Personil TNI yang terlibat antara lain Poskotis Korem 121/Alambhana Wanawai, Yonif TP 833/BD, Yonif 642/Kps serta Kodim 1204/Sanggau, bergerak secara terpadu mendukung operasi SAR di medan hutan yang sulit dijangkau. Selain itu, TNI AU mendukung dengan mengerahkan satu unit helikopter Super Puma guna membantu mobilitas personel dan percepatan evakuasi.
Asops Kasdam XII/Tpr Kolonel Inf Ahmad Daud Harahap menyampaikan, “atas perintah Pangdam XII/Tpr serta hasil koordinasi dengan Tim SAR gabungan, jajaran telah diarahkan untuk membantu pelaksanaan pencarian secara maksimal.” Upaya pencarian akhirnya membuahkan hasil setelah tim dari Yonif TP 833/BD dipimpin Mayor Inf Ikhwan menemukan titik jatuh helikopter di perbukitan.
Proses evakuasi korban mulai Jumat dini hari pukul 00.04 WIB (17/4) dari titik lokasi di Bukit Puntak, Dusun Gandis, Desa Tapang Tingang, Kecamatan Nanga Taman, Kabupaten Sekadau menuju posko Tim SAR gabungan di Gereja Katolik Santo Yohanes, Dusun Gandis.
Sebanyak delapan jenazah terdiri dari dua kru dan enam penumpang dievakuasi dengan kantong jenazah dari Basarnas dengan cara dipikul secara manual melewati medan hutan dan perbukitan sehingga memerlukan waktu cukup lama.

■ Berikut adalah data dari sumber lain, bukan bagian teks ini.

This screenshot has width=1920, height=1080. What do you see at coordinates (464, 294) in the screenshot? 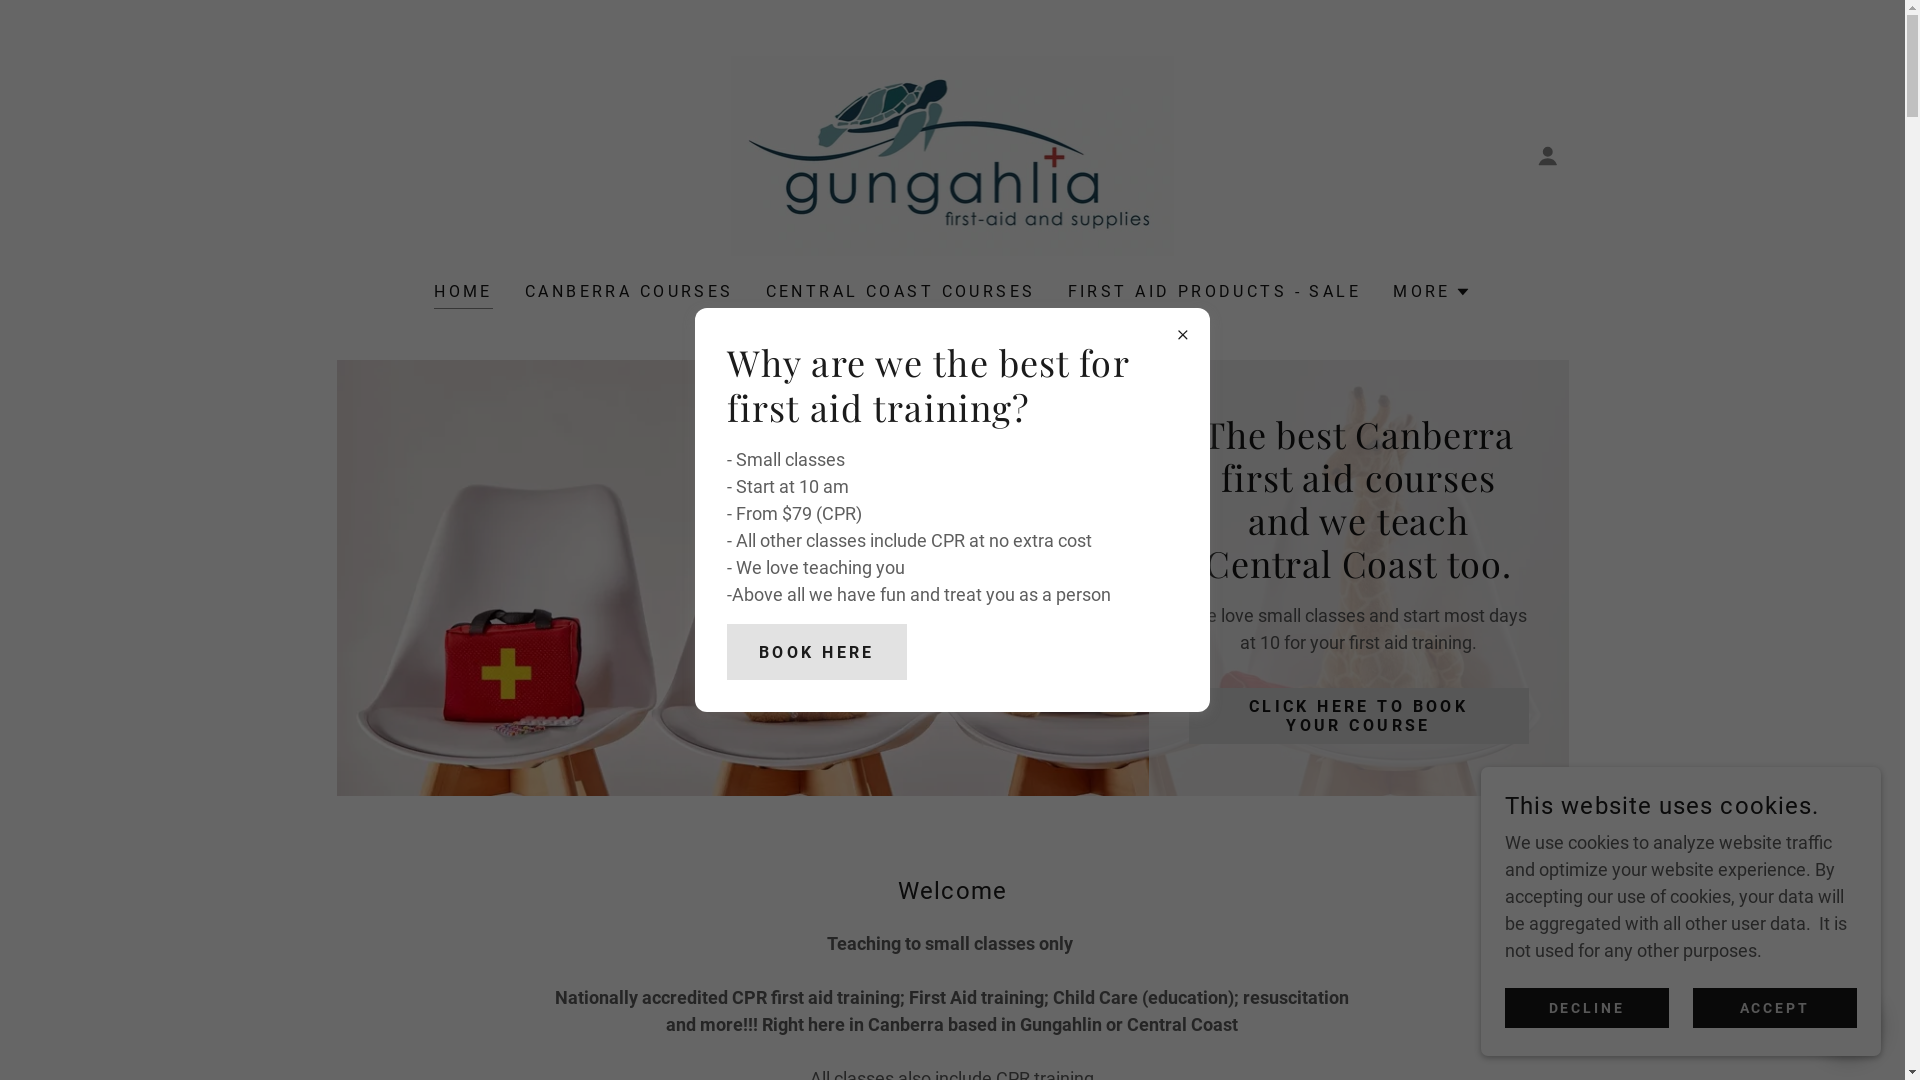
I see `HOME` at bounding box center [464, 294].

Pada pukul 06.30 WIB, seluruh jenazah beserta barang dan perlengkapan (termasuk black box) tiba di posko dan dievakuasi menuju RS Bhayangkara Pontianak.
Membutuhkan waktu evakuasi kurang lebih 6,5 jam akibat kondisi geografis ekstrem serta keterbatasan akses kendaraan. Penyebab kecelakaan masih menunggu hasil investigasi resmi melalui analisis black box.